Übungsaufgabe 1 >> Schreiben Sie aus den Einträgen den Abschnitt vom Anfang bis einschließlich der Zeile mit „The width and“ genau ab. Die Bilder lassen Sie dabei weg.

Lesetext >>
Am späten Abend landen wir auf dem Flughafen Seoul Gimpo. Anders als der Airport Incheon ist dieser über eine Bahnlinie mit der Innenstadt verbunden. Unser Hotel befindet sich mitten in Downtown Seoul, am Stadtkanal Cheonggyecheon. Dieser sollte mit einmal Umsteigen gut zu erreichen sein. So zumindest lautet unsere Theorie. Tatsächlich gelangen wir planmäßig zur Station Jongno. Leider aber verwehrt uns das Drehkreuz den Ausgang. Was ist passiert? Der Zug bis zur Seoul Station gehört zu einem anderen Tarifsystem. Trotzdem konnten wir einfach zur U-Bahn durchlaufen, ohne ein weiteres Ticket zu lösen. Wir üben uns im Anstand (Lars: »Das ist meine leichteste Übung.«) und versuchen, dieses am nächsten Automaten nachzulösen.
Doch auch hier kommen wir nur bedingt weiter. Der Kasten weigert sich, Lars Karte zu akzeptieren (nochmal Lars: »War ja klar.«). Während wir am Verzweifeln sind, lässt sich weit und breit kein Personal blicken. Wahrscheinlich hockt dieses gerade vor den Monitoren der Überwachungskameras und lacht sich über uns kaputt. So kann es dann auch beobachten, wie zwei Europäer ihre Koffer unters Drehkreuz durchschieben, um sich gleich hinterher zu zwängen. Aber wie heißt es so schön: Wo ein guter Wille ist, da darf man sich auch einen Weg bahnen.

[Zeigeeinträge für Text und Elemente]
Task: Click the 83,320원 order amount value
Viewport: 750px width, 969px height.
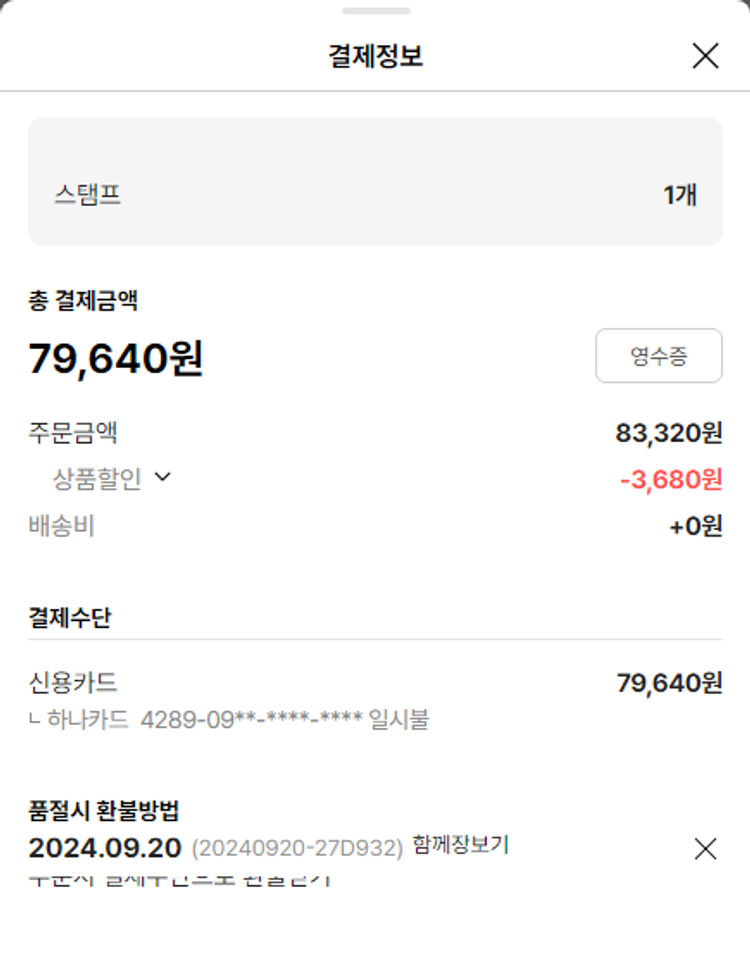Action: [x=668, y=433]
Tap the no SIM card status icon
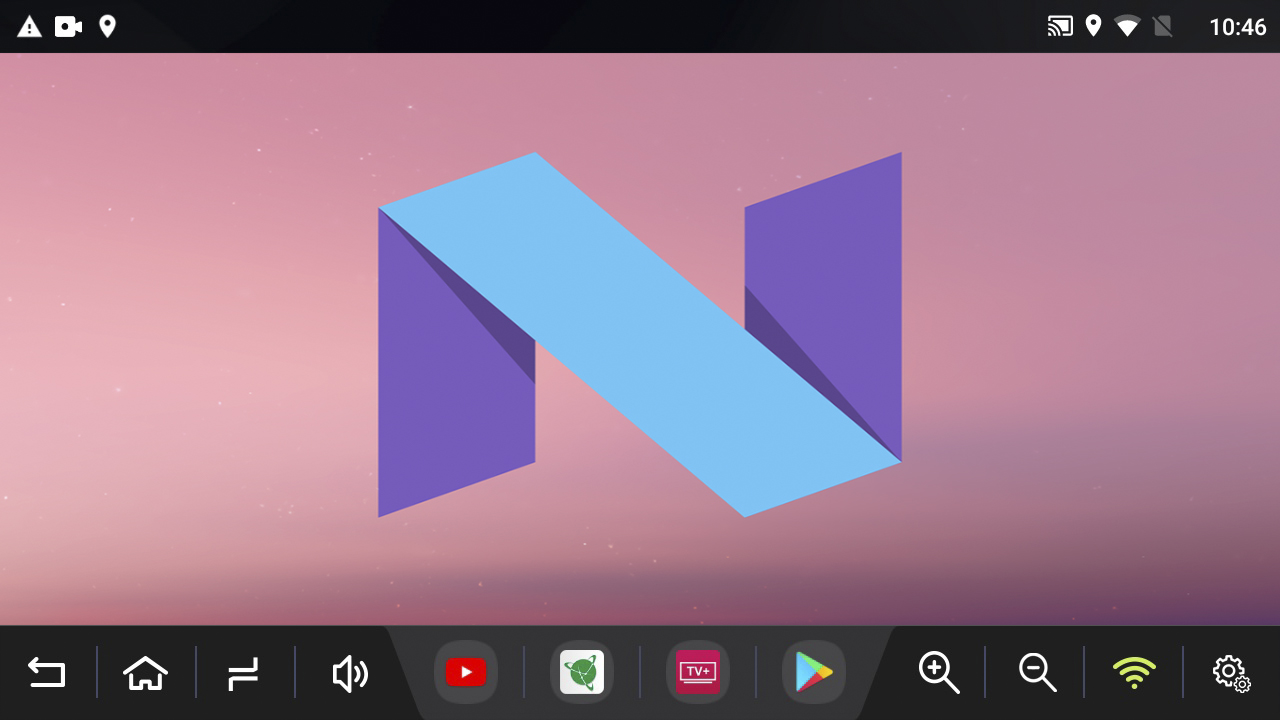The width and height of the screenshot is (1280, 720). pos(1162,27)
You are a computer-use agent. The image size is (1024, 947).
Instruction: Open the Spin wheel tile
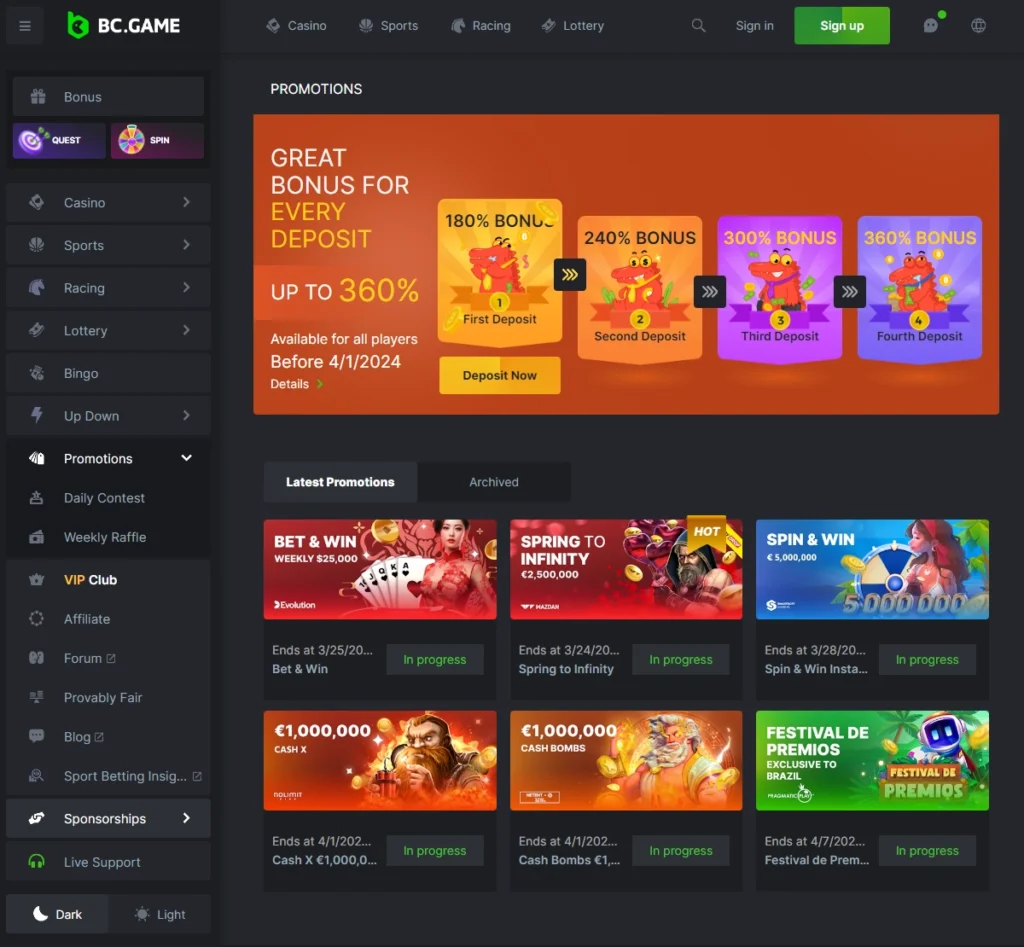coord(157,141)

Übungsaufgabe 2 >> Wiederholen Sie aus dem Reisebericht wortgetreu den Abschnitt von „Am späten Abend“ bis einschließlich „nächsten Automaten nachzulösen.“.

Schriftliche Antwort 1 >>
Task: Click the 83,320원 order amount value
Viewport: 750px width, 969px height.
Action: [x=668, y=433]
Tap the no SIM card status icon
The width and height of the screenshot is (1280, 720). pos(1162,27)

Schriftliche Antwort 2 >>
Am späten Abend landen wir auf dem Flughafen Seoul Gimpo. Anders als der Airport Incheon ist dieser über eine Bahnlinie mit der Innenstadt verbunden. Unser Hotel befindet sich mitten in Downtown Seoul, am Stadtkanal Cheonggyecheon. Dieser sollte mit einmal Umsteigen gut zu erreichen sein. So zumindest lautet unsere Theorie. Tatsächlich gelangen wir planmäßig zur Station Jongno. Leider aber verwehrt uns das Drehkreuz den Ausgang. Was ist passiert? Der Zug bis zur Seoul Station gehört zu einem anderen Tarifsystem. Trotzdem konnten wir einfach zur U-Bahn durchlaufen, ohne ein weiteres Ticket zu lösen. Wir üben uns im Anstand (Lars: »Das ist meine leichteste Übung.«) und versuchen, dieses am nächsten Automaten nachzulösen.